_OBJECTIVES_.
[A] Decide whether each statement below agrees with the course descriptions. Give yes or no for each, along with the deciding words quoted from the descriptions. (i) The course that uses data and Digital Humanities tools is also listed as Writing 215. (ii) The course on representation and interpretation is offered every fall. (iii) Individually planned reading or research requires junior standing.
[B] According to the course descriptions, what will students majoring in comparative literature be required to do, when appropriate, in the course whose topic changes from term to term?

_PASSAGE TO READ_.
====================
In this course we harness data—and the technologies used to generate them—to become more perceptive readers and better writers. Is it possible to count, or quantify, the qualitative features of writing, whether a poem, a newspaper article, or a tweet? How do we see texts and the relationships between them differently when we use visual forms and graphs, such as word clouds, n-grams, or dendrograms? In order to answer these questions, students experiment with some basic tools in the field of the Digital Humanities—e.g. digital Text Encoding Initiative (TEI) conventions—which they use to analyze their own writing as well as the writing of others. (5T) (Also listed as Writing 215.)
The topic will change from term to term, depending upon the instructor, but all will have a specifically comparative dimension and may include study of a genre, form (including film), comparison of authors, inquiry into a critical problem, exploration of a theme, or examination of a period. Students majoring in comparative literature will, when appropriate, be required to read, write, and translate using their principal language at some time during the course. May be repeated for credit if topic is different. (5T) Offered each semester. Prerequisite: Comparative Literature 190, English 190, or consent of instructor.
This course studies the processes of representation and interpretation, examining the nature and working of language, texts, and reading. It introduces various critical ideas and approaches, engaging both the contemporary field and its antecedents, and it integrates theory and practice, testing the usefulness of theoretical insights through the actual reading of literary and cultural texts. (Also listed as English 261.) Offered every spring. Prerequisite: English or Comparative Literature 190 and English 195 or 196, or consent of instructor.
The writing of a substantial paper employing a comparative critical method, which may include a section on the problems of translation and examples of translation by the student, either in the principal or secondary literature. The paper will be completed under the direction of appropriate instructors and the chair of the comparative literature program.
Individually planned programs of reading or research under the supervision of a member of the comparative literature faculty. Prerequisite: sophomore standing.
====================
_DATASET CONTENT_.

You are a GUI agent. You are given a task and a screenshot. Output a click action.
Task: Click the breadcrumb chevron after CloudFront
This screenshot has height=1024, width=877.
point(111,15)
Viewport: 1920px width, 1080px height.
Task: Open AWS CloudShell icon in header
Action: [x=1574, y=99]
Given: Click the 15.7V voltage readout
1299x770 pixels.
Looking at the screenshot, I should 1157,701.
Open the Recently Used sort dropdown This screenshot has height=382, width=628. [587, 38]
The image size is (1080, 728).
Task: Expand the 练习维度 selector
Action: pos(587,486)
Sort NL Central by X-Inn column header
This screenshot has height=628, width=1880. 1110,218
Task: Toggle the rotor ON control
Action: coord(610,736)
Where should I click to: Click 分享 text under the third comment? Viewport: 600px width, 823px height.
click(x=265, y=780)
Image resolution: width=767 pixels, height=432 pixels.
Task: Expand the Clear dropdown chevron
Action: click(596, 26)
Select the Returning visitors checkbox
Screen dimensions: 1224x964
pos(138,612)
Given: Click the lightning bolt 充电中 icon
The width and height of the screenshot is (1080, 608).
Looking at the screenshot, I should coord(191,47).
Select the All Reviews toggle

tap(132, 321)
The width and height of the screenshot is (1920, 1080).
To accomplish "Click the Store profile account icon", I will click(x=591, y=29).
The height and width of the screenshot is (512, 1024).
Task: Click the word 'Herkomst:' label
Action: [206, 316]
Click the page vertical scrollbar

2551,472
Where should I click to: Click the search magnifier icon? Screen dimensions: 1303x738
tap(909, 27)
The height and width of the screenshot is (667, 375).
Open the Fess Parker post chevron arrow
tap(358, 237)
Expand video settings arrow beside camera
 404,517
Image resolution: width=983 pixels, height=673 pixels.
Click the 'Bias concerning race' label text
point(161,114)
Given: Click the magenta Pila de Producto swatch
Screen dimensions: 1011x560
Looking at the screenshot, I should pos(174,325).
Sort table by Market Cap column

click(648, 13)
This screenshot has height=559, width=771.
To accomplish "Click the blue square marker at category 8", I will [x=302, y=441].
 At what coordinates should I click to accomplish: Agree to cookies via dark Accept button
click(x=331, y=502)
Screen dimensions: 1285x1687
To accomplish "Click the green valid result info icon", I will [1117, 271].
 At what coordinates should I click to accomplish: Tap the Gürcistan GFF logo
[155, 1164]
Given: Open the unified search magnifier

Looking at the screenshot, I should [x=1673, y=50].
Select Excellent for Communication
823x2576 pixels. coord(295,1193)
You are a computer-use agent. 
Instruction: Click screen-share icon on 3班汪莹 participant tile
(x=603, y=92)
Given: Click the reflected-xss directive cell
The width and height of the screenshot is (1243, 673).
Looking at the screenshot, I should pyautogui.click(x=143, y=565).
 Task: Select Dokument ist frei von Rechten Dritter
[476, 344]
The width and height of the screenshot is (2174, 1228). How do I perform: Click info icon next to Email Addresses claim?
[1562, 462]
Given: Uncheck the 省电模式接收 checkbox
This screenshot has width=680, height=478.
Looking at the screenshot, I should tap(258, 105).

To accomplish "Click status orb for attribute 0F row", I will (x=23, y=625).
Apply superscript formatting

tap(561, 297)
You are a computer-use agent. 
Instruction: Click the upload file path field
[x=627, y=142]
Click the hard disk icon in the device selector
====================
_SOLUTION SET_.
[A]
(i) Yes: "(Also listed as Writing 215.)"
(ii) No: "Offered every spring."
(iii) No: "Prerequisite: sophomore standing."

[B] They will be required to read, write, and translate using their principal language at some time during the course.